> _Task directions_
Write out the rows verbatim, beginning at the line that contains "554x391 pixels. How" and continuing through the end of the rows, both ends included. Omit the pictures from your output.

> _Given information_
--- Begin ---
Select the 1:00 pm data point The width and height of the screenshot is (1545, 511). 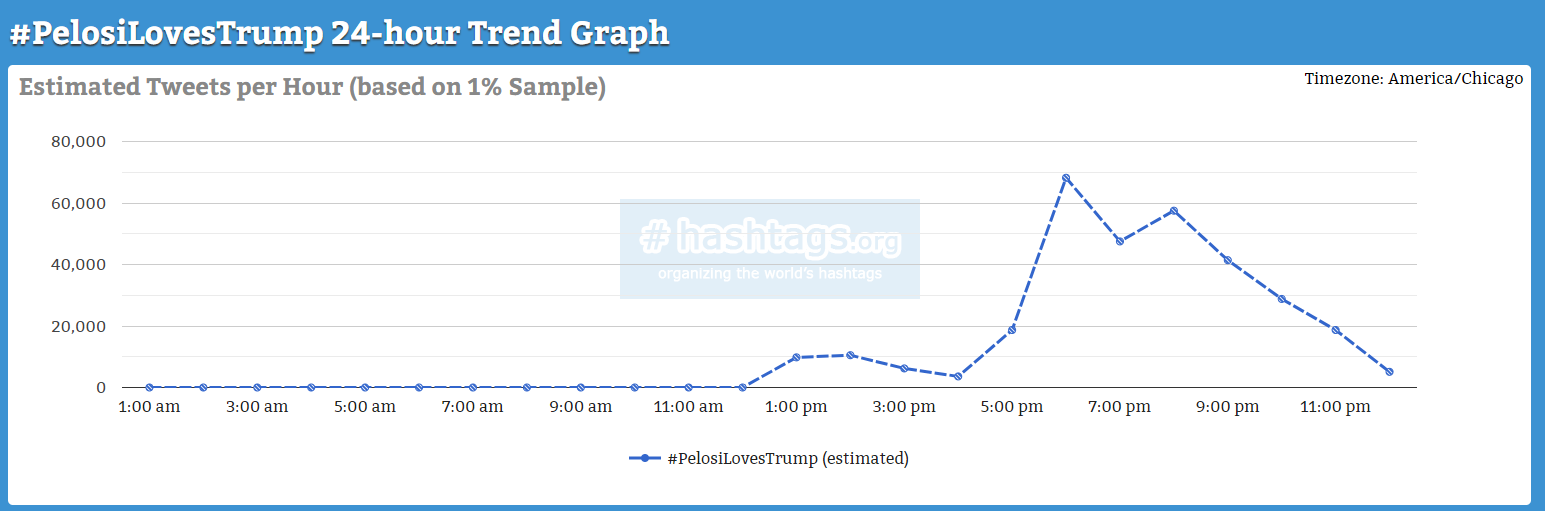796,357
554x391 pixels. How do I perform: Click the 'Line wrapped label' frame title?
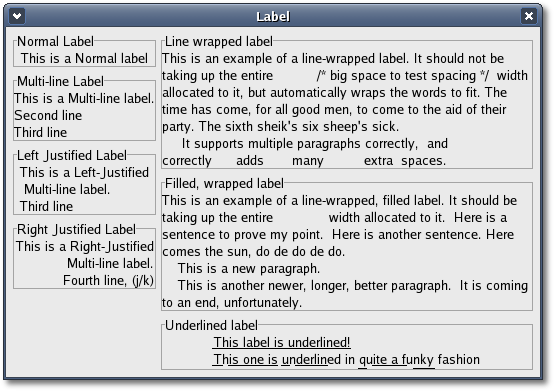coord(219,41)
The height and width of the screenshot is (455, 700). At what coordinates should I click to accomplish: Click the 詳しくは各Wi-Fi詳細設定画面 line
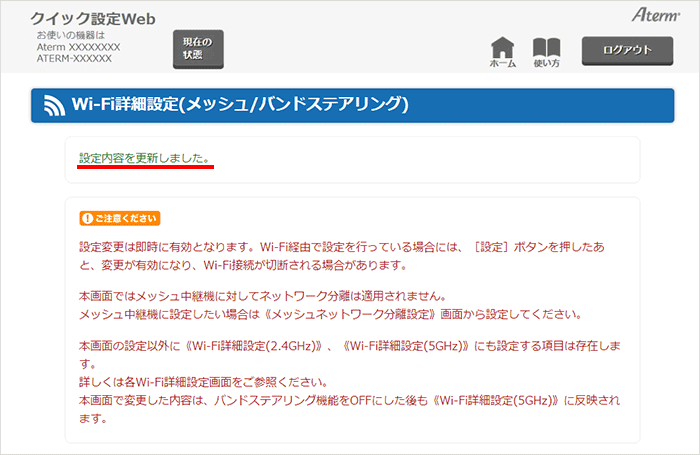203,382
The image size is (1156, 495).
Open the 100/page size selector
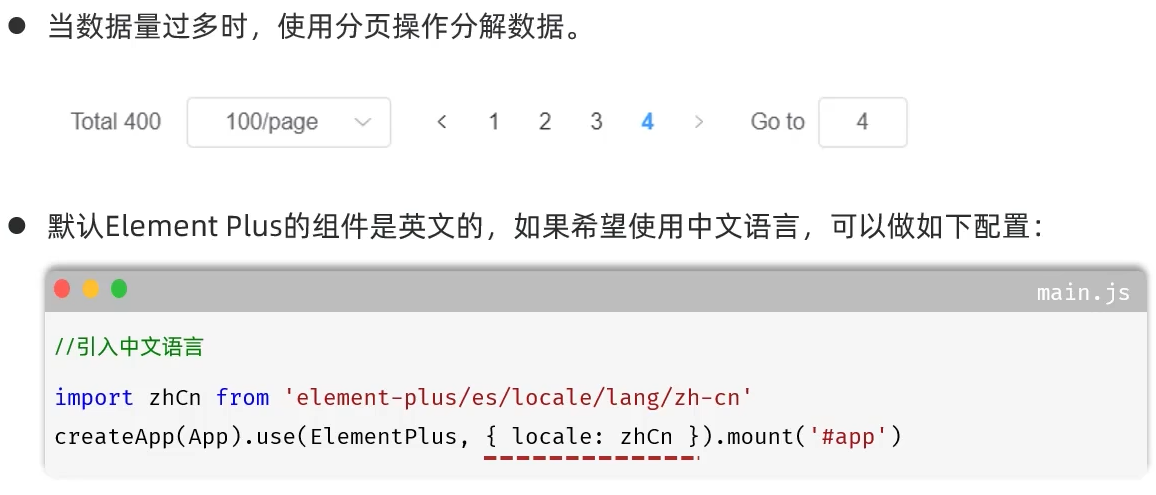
--- End ---
> _Result_
554x391 pixels. How do I perform: Click the 'Line wrapped label' frame title?
coord(219,41)
The height and width of the screenshot is (455, 700). At what coordinates should I click to accomplish: Click the 詳しくは各Wi-Fi詳細設定画面 line
203,382
The image size is (1156, 495).
Open the 100/page size selector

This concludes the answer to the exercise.